Thursday, October 15, 2009

More on the Oaxaca Decision

El Universal is unsatisfied with the Supreme Court decision exonerating Vicente Fox:
For many on the left the ruling against Ulises will seem more symbolic than real, considering the scarce possibilities that this will lead to criminal charges that turn into a setence: the three jurisdictions that could "process" the case have obvious political impediments to doing so.

On one side is the Oaxaca congress, with a PRI majority, and the state's attorney general's office, obviously linked to the governor. Certainly, the Senate could carry out political judgment against the governor, if only the PRI weren't cornerstone of the federal Congress.
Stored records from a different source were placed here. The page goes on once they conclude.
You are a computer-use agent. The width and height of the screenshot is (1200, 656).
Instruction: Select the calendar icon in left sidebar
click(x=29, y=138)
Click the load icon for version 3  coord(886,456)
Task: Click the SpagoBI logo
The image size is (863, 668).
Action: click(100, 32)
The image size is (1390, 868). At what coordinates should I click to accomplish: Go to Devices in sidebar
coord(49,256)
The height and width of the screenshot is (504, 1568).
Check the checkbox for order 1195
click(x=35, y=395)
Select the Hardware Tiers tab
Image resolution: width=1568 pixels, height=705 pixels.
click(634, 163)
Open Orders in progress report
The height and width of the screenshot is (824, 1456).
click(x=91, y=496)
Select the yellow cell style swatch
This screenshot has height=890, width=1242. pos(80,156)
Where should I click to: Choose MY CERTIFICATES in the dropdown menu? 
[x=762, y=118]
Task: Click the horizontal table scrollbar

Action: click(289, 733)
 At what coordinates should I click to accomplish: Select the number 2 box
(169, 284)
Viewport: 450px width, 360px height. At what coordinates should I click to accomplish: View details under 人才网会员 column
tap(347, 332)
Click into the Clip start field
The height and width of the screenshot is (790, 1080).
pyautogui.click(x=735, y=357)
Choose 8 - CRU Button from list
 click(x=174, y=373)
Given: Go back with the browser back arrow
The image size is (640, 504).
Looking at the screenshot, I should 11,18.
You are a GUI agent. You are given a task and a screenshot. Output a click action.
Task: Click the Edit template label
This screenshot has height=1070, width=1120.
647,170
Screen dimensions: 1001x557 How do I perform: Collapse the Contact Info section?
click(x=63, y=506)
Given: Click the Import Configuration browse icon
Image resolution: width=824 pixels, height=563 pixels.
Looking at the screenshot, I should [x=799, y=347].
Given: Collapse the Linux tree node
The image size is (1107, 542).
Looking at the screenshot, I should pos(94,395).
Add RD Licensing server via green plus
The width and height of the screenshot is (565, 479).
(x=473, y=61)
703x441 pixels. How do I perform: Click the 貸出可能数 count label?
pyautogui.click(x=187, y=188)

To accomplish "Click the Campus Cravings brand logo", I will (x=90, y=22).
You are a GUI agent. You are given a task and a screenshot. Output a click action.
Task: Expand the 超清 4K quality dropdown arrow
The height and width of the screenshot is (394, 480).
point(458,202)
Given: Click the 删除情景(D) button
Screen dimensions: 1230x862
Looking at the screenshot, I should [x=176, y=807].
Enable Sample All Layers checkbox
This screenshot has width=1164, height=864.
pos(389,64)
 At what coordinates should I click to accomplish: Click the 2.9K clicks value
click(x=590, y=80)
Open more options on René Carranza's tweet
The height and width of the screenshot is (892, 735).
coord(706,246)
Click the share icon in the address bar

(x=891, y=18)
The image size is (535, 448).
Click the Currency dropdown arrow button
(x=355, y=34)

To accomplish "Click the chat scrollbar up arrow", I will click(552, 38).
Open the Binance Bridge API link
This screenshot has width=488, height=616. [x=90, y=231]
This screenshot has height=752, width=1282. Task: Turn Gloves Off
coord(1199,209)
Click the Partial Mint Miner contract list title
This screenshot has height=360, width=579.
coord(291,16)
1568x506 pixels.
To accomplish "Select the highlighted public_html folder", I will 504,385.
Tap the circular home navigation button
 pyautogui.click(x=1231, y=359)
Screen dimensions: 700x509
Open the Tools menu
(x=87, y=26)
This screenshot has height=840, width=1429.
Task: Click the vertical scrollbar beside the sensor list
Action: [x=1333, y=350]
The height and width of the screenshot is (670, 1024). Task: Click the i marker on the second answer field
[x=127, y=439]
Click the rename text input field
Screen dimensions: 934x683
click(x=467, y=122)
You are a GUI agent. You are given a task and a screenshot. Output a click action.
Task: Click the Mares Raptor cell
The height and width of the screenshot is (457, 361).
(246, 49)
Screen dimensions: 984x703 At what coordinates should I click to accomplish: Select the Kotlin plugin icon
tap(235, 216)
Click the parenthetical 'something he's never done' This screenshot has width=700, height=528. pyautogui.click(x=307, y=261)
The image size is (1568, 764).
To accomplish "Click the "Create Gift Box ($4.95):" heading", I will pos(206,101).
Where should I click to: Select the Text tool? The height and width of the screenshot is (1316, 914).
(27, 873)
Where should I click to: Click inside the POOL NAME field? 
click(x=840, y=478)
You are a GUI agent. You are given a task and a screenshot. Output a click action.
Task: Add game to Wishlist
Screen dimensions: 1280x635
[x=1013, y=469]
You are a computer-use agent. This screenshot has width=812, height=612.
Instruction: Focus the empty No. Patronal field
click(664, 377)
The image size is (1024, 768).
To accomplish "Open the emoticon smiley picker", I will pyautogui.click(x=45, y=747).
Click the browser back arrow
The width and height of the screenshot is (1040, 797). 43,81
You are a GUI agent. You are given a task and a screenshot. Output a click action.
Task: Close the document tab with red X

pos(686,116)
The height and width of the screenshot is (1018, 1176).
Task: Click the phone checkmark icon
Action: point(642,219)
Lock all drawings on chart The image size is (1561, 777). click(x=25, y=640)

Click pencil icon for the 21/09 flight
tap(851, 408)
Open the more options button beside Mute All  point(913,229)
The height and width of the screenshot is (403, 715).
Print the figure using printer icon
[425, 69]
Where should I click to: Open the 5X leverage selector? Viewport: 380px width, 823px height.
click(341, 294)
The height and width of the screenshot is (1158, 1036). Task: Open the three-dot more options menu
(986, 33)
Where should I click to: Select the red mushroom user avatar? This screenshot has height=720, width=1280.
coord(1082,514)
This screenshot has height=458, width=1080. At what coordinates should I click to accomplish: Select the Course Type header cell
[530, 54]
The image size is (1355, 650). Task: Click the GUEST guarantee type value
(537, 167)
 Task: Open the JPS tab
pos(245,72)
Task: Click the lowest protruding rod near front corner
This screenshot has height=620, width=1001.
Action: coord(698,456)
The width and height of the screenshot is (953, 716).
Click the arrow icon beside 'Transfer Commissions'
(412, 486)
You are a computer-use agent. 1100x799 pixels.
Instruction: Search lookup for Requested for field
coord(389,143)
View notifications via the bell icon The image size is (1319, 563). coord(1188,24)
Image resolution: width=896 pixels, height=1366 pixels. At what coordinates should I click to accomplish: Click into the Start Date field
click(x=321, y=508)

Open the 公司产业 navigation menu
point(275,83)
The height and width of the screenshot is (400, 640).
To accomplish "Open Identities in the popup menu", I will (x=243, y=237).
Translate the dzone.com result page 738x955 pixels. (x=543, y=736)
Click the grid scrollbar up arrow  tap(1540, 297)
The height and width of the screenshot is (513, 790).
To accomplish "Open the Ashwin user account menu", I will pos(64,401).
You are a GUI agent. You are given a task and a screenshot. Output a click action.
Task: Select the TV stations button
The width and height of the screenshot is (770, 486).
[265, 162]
The third way, PGR intervention, is also unlikely given the responsibility of this institution in the events themselves. If it already saved itself from being signaled by the justices, it will be the most interested in letting the issue pass.

The decision of the Court, then, has few consequences, except for the Court itself. Without "overstepping" with a possible sentence against an ex-President, it has sent a message the citizens that the governors don't escape their judgment. A way of recovering from the ruling about Puebla, two years ago, without running any risk.
Those are all good points. Nonetheless, today's ruling is still a step in the right direction; passing judgment, albeit timidly, on a governor was still a bridge too far in late 2007, as the editorial mentions. Here's what the same editorial page had to say in the wake of the Lydia Cacho ruling, which implausibly found that the Puebla governor hadn't violated Cacho's civil rights:
The justices thought more of technicalities and legalistic arguments to get through the episode and ignore the gravity of the complaints involved: first in the case of the sexually abused and then in the excesses in the search for justice personally conducted by the governor of Puebla, Mario Marín.

We find ourselves before a new challenge for the judicial branch, which has gone backwards in society's longing for a delivery of justice independent of the interests of the powerful. We must do something to revert this series of decisions.
Without denying the shortcomings of today's decision, it does not lead us to such a dire conclusion.